» **Task description**
Take the entries below and print, exactly, the stretch from the line containing "Task: Click the plot title US.EDHPI.00.BHZ" through the line containing "Task: Click the Undo arrow icon", both included.

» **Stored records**
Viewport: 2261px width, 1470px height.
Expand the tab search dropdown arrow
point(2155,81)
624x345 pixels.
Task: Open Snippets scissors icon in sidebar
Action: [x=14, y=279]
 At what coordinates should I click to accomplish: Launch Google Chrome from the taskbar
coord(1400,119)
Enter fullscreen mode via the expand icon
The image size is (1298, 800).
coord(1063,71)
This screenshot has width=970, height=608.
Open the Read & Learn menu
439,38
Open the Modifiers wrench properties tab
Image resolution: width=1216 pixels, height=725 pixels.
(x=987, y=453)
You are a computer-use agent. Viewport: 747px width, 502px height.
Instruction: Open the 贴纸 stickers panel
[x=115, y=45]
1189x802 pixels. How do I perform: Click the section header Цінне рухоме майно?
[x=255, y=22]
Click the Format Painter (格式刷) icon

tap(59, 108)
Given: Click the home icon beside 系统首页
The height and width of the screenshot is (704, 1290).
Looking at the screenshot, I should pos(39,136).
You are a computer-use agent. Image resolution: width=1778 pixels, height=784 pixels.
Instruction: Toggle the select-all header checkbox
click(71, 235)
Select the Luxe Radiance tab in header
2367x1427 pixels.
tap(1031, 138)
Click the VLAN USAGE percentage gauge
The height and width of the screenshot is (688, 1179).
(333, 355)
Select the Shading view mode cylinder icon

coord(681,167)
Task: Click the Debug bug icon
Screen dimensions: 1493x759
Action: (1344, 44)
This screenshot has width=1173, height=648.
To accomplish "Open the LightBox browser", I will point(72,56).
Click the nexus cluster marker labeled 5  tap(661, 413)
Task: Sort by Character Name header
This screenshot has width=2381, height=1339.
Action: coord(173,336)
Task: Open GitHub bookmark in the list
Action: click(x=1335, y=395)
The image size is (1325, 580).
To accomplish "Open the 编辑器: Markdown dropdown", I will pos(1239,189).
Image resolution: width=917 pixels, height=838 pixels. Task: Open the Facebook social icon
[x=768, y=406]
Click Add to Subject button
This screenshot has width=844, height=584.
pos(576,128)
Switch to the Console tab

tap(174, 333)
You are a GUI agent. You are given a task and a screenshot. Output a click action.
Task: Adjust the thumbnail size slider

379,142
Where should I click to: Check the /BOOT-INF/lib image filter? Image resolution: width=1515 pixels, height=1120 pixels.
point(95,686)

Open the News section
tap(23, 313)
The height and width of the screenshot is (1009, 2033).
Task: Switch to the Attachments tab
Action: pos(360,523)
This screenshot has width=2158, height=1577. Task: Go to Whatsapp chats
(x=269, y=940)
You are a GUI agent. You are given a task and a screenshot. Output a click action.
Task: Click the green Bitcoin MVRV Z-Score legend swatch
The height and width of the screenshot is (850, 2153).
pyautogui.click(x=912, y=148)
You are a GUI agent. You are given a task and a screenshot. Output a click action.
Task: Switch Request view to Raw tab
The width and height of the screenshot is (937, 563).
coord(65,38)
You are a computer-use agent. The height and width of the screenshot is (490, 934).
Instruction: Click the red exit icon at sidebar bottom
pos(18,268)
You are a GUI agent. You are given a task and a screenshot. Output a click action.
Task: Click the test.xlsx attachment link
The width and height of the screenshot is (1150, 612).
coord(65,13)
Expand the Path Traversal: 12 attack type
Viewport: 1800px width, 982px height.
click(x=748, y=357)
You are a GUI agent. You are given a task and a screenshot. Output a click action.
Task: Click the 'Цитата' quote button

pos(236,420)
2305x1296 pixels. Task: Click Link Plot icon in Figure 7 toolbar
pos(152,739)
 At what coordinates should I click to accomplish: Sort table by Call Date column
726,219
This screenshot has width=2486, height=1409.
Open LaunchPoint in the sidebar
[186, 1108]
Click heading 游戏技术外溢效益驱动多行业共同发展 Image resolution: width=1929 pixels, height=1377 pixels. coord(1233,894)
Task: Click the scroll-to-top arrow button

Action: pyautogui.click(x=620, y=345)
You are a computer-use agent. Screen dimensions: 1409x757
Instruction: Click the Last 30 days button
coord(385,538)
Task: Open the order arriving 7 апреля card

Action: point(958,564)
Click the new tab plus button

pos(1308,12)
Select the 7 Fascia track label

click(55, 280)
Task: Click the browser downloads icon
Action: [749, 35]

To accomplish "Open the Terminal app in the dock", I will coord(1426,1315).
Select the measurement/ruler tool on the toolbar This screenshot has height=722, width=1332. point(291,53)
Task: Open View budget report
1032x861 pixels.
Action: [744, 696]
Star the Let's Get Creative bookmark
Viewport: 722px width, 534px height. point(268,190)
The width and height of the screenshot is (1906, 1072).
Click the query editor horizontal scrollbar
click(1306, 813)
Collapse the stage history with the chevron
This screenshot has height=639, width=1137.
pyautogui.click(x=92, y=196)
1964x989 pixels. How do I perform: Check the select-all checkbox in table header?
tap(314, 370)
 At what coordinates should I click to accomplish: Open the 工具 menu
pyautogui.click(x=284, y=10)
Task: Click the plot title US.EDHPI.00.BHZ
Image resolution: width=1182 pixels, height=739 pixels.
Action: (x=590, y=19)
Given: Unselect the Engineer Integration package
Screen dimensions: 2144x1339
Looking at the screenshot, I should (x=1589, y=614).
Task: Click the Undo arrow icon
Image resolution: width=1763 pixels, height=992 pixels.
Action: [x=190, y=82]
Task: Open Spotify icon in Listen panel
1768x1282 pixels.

» **Exercise result**
Task: Click the plot title US.EDHPI.00.BHZ
Image resolution: width=1182 pixels, height=739 pixels.
Action: (x=590, y=19)
Given: Unselect the Engineer Integration package
Screen dimensions: 2144x1339
Looking at the screenshot, I should (x=1589, y=614).
Task: Click the Undo arrow icon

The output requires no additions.